Driven Terminated Strings

Figure 7 depicts a digital waveguide model for a rigidly terminated ideal string excited at an interior point $x=mX$. It is easy to show using elementary block-diagram manipulations [161] that the system of Fig. 8 is equivalent. The advantage of the second form is that it can be implemented as a cascade of standard comb filter sections.⁹

Figure 7: External string excitation at a point.

Figure 8: System equivalent to that in Fig. 7.

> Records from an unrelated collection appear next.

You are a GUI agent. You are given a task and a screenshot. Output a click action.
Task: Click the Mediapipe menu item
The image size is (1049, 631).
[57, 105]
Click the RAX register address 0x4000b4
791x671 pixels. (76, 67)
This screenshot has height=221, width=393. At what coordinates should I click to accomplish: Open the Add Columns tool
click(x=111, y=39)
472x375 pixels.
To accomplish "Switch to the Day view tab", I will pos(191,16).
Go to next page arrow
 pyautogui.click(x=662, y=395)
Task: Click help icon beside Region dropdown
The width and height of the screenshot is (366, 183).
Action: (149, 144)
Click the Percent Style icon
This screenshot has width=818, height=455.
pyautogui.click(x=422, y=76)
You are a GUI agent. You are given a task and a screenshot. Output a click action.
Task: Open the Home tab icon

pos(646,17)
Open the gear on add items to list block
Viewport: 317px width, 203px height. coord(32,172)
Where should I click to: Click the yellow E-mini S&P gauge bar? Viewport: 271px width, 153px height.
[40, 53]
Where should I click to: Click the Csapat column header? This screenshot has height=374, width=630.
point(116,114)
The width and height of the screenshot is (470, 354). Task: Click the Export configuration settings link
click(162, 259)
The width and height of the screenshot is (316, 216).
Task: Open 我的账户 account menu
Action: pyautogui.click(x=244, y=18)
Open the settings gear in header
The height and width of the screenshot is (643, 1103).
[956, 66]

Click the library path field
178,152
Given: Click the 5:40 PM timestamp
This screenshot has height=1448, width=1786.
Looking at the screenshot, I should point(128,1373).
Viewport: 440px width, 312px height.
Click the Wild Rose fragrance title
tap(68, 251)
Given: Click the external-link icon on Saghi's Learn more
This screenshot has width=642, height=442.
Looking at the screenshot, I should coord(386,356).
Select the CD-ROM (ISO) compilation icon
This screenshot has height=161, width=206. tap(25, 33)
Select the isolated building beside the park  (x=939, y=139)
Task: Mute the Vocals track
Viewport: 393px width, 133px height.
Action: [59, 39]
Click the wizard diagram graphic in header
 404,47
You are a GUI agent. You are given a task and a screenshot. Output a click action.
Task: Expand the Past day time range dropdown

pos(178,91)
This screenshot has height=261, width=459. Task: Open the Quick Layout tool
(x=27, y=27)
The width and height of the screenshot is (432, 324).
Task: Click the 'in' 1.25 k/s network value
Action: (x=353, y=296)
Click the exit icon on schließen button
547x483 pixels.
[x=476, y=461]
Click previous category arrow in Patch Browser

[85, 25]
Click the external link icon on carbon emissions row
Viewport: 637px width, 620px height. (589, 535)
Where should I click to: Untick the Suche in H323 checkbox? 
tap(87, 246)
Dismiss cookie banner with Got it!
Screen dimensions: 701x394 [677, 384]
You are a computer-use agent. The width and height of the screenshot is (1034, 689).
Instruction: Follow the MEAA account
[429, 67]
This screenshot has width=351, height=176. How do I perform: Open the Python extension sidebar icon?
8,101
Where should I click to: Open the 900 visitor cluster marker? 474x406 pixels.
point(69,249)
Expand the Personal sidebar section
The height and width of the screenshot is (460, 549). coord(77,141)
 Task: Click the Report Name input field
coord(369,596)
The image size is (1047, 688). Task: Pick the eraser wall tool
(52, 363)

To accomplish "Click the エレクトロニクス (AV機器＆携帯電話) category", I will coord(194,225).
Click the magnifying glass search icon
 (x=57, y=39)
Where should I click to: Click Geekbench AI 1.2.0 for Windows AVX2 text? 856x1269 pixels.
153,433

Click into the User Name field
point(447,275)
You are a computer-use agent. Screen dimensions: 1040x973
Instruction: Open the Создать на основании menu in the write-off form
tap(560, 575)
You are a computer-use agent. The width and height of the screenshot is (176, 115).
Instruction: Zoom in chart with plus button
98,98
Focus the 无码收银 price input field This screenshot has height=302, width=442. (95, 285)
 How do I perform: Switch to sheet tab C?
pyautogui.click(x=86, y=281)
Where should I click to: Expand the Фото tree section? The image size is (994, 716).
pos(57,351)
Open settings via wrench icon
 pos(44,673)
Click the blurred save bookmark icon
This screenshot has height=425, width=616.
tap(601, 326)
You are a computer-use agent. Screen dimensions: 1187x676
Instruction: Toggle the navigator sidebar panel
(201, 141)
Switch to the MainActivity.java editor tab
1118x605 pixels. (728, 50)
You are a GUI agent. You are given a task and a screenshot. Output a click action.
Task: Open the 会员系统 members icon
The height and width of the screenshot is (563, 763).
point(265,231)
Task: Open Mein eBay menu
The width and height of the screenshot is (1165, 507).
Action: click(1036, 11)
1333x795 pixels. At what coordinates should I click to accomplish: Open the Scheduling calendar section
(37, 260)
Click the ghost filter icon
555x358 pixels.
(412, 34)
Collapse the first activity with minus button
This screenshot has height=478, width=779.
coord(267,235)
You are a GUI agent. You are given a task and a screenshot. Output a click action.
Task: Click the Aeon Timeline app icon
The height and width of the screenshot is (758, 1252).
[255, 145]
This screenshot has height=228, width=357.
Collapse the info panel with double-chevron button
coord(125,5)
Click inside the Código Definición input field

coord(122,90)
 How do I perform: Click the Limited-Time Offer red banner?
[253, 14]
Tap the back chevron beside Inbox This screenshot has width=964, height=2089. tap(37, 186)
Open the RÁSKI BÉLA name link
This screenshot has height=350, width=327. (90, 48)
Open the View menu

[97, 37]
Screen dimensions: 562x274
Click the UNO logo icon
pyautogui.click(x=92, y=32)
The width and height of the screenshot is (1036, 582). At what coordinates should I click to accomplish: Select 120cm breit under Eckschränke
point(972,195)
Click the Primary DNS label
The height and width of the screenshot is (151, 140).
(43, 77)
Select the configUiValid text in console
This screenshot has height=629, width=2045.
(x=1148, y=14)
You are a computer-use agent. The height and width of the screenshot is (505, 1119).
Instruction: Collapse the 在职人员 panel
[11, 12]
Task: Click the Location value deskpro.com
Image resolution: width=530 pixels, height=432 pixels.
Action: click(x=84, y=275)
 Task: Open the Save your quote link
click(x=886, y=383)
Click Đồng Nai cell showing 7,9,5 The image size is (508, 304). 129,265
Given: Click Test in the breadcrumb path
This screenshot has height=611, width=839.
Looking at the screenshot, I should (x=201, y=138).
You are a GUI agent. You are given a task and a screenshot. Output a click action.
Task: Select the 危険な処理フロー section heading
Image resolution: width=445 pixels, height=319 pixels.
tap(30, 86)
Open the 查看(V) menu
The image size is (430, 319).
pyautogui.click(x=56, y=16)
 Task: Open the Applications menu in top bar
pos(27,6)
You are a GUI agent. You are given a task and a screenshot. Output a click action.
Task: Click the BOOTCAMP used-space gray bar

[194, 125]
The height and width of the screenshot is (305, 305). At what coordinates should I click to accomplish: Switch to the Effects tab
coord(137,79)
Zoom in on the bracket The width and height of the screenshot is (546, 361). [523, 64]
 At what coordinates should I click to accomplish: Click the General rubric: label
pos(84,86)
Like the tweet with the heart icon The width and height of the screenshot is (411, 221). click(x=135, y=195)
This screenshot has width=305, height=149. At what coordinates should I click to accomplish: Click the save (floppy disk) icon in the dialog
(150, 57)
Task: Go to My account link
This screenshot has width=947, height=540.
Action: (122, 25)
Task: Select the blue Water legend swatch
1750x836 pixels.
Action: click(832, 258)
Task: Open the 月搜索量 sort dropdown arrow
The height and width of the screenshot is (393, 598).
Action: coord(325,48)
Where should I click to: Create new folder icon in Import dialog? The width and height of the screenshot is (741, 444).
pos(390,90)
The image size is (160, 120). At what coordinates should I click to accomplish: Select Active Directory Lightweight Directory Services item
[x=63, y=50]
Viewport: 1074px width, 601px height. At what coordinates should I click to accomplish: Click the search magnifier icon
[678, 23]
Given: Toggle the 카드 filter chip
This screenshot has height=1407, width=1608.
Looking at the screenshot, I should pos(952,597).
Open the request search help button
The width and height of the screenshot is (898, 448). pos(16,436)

When damping is introduced, the string model becomes as shown in Fig. 9 [156], shown for the case of displacement waves (changing to velocity or force waves would only change the signal name from $y$ to either $v$ or $f$, respectively in this simple example). Also shown are two ``pick-up'' points at $x=0$ and $x=2X$ which read out the physical string displacements $y(t_n,x_0)$ and $y(t_n,x_2)$.¹⁰ The symbol $z^{-1}$ means a one-sample delay. Because delay-elements and gains $g$ commute (i.e., can be reordered arbitrarily in cascade), the diagram in Fig. 10 is equivalent, when round-off error can be ignored. (In the presence of round-off error after multiplications, the commuted form is more accurate because it implements fewer multiplies.) This example illustrates how internal string losses may be consolidated sparsely within a waveguide in order to simplify computations (by as much as three orders of magnitude in practical simulations, since there are typically hundreds of (delay-element,gain) pairs which can be replaced by one long delay line and single gain). The same results hold for dispersion in the string: the gains $g$ simply become digital filters $G(z)$ having any desired gain (damping) versus frequency, and any desired delay (dispersion) at each frequency [162].¹¹

Figure 9: Digital waveguide string simulation with damping.

Figure 10: Damped string simulation with commuted losses.